* START PAGE EXTRACT *

So as some of you may remember, my turbo blew up like 3 weeks ago after boosting in the ballpark of 28psi. I want to find out why this happened once and for all because the boost has been erratic for a long time.

Here's how it usually goes:

1. Start car. Smooth idle, drives around smoothly.

2. Get on highway. Third gear pull. Even boost at 20-21psi (JZW stg. 4 tune and supporting hardware (B205R with stock td04, full exhaust, ETS intercooler, 3.5 bar FPR). Runs like a top.

3. Cruise a bit, then slow down to about 60mph for another 3rd gear pull. Same. Totally fine.

4. Repeat. This time, higher boost. 24psi or so. Car is actually slower as ECU apparently detects too much air flow and tries to reduce it- boost drops to like 18 psi really quickly.

5. Repeat. Car boosts to like 26 psi and holds it. Flies like a fucking rocket ship but is clearly running very lean. Boost creeps down to the 21psi area and holds. Air mass reading on open SID is generally between 1500 and 1600. Yeah, it's that high. Request is steady at 1300.

6. Repeat. Hits well over 26psi, sometimes the needle hits 30 (the max on my gauge) and it probably goes higher than that. Hits fuel cut or whatever you want to technically call that- it's like a misfire.

7. At this point, it's going to do either #5 or #6 every time, but it's impossible to predict which one.

* END PAGE EXTRACT *

**STATED PROBLEM 1**
Repeat the turbo boost post from "2. Get on highway." up to and including "like a top.", swapping "intercooler" for "charge air cooler".
**STATED PROBLEM 2**
Write the next part of the turbo boost post, picking up after its final numbered step.

* START SUPPLIED DATA *

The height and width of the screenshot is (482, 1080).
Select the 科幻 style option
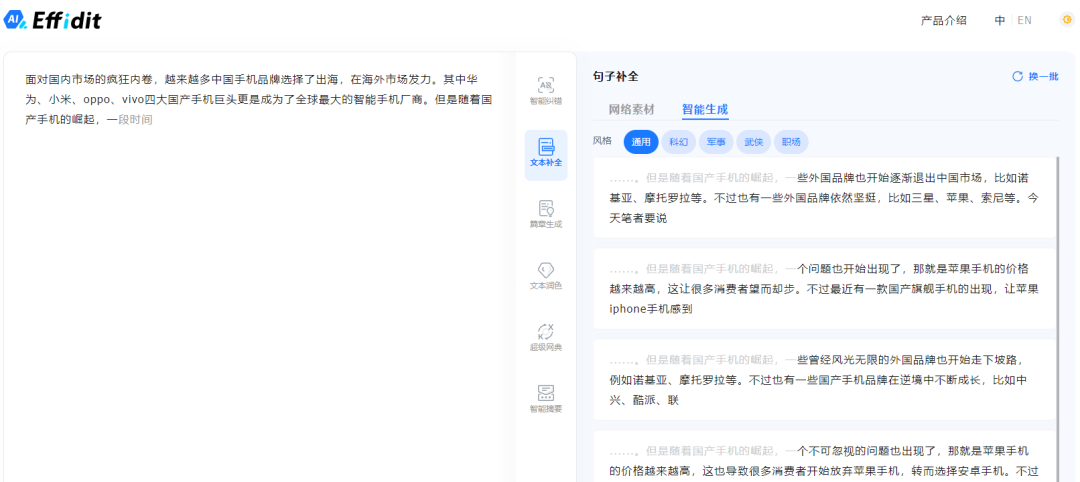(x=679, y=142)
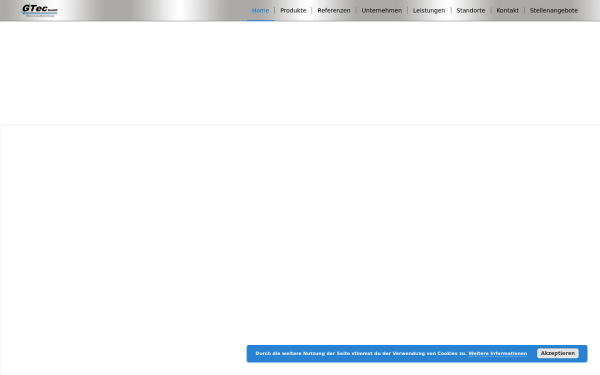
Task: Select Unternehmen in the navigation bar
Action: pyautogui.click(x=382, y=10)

* END SUPPLIED DATA *
* START SUPPLIED DATA *

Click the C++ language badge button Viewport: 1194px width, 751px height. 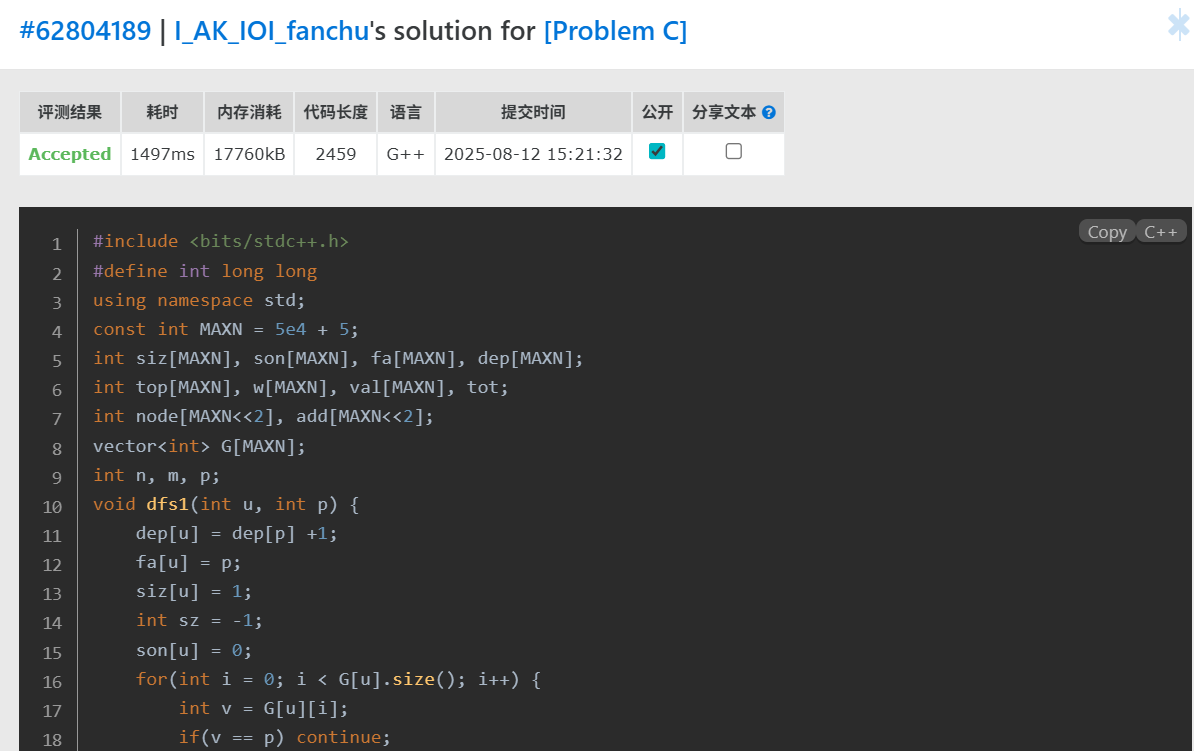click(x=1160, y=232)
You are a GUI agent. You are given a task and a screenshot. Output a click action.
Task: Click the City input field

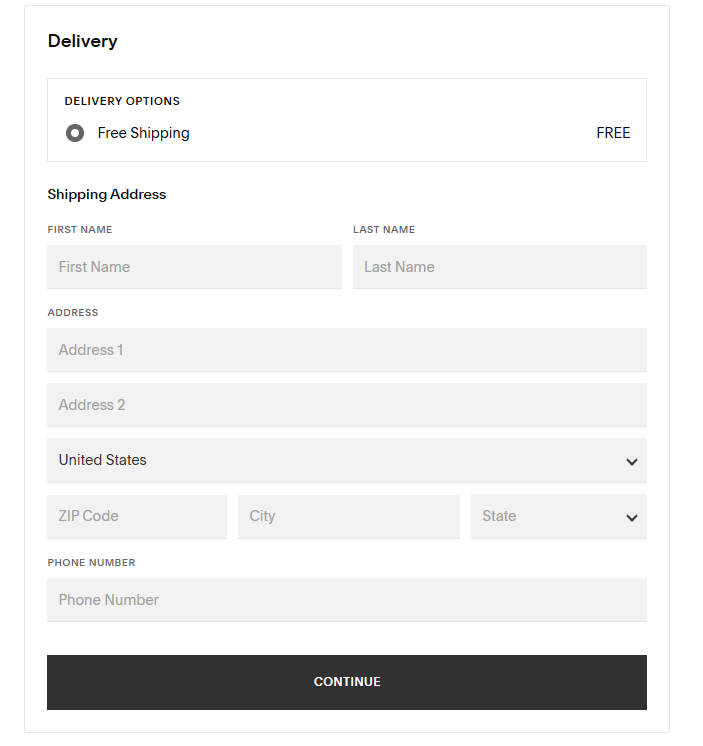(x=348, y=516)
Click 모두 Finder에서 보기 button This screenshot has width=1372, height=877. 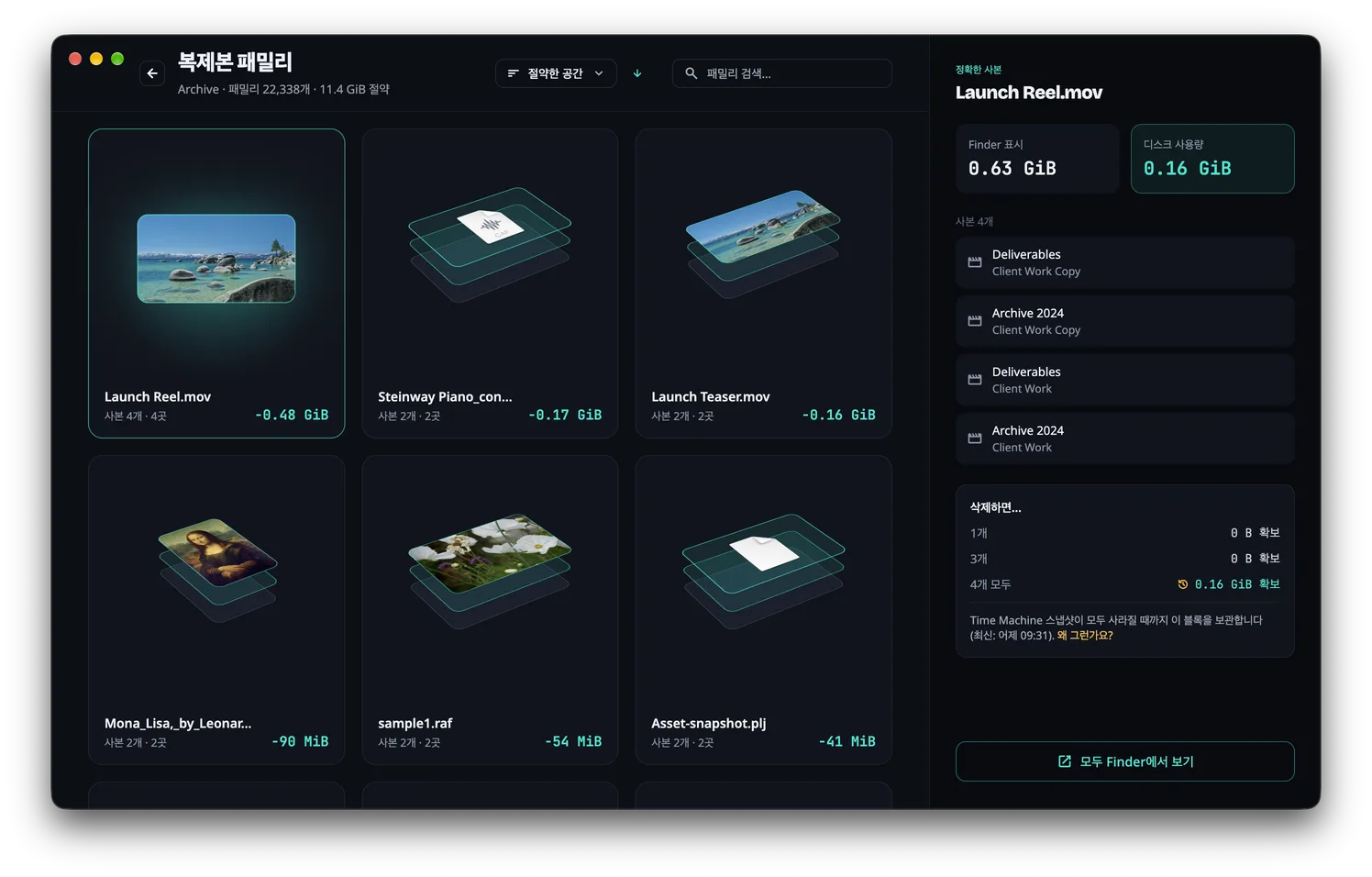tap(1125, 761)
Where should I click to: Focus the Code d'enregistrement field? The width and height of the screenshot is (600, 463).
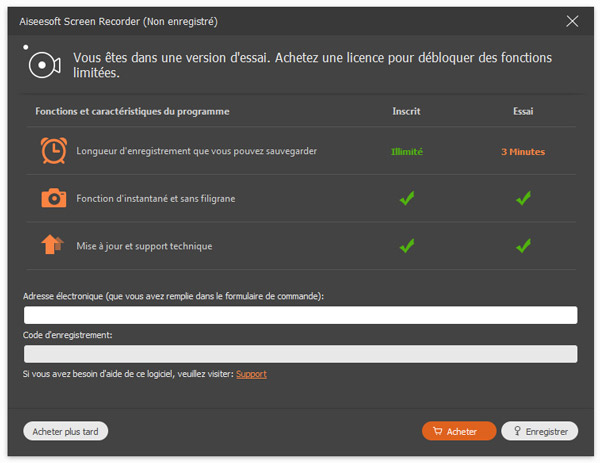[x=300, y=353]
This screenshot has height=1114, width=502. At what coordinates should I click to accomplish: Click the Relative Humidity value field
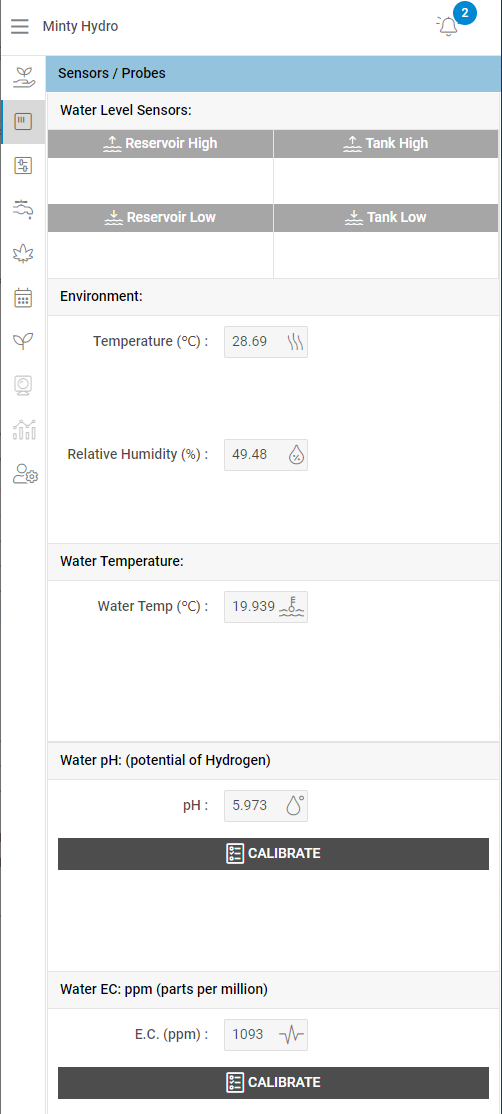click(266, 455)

* END SUPPLIED DATA *

**WRITTEN REPLY 1**
2. Get on highway. Third gear pull. Even boost at 20-21psi (JZW stg. 4 tune and supporting hardware (B205R with stock td04, full exhaust, ETS charge air cooler, 3.5 bar FPR). Runs like a top.

**WRITTEN REPLY 2**
THINGS I HAVE TRIED:

MAF is newly replaced with a used one. I actually have 3 different working MAFs and all have been tested both at idle and under load by the shop I go to. All are said to be FINE.

DIC was brand new (OEM from GS) last fall- has about 10k miles on it.

Fuel pump was new this summer, has <1500mi on it.

The shop SAYS the BPC is fine, but I'm thinking it might be worth trying another one? The thing that throws me is that after the car sits for a bit, it always has TWO normal pulls before acting weird. It apparently adapts boost upward as it goes.

Also, I've been running the same tune for just over a year and haven't had this problem before, so I really don't think it's an issue with the tune. Lot's of other people have John's stage 4 with no issues.

I know this was a lot to read, but it's a big deal. I really don't need to be blowing up another turbo any time soon. Please help- anything you can contribute would be greatly appreciated.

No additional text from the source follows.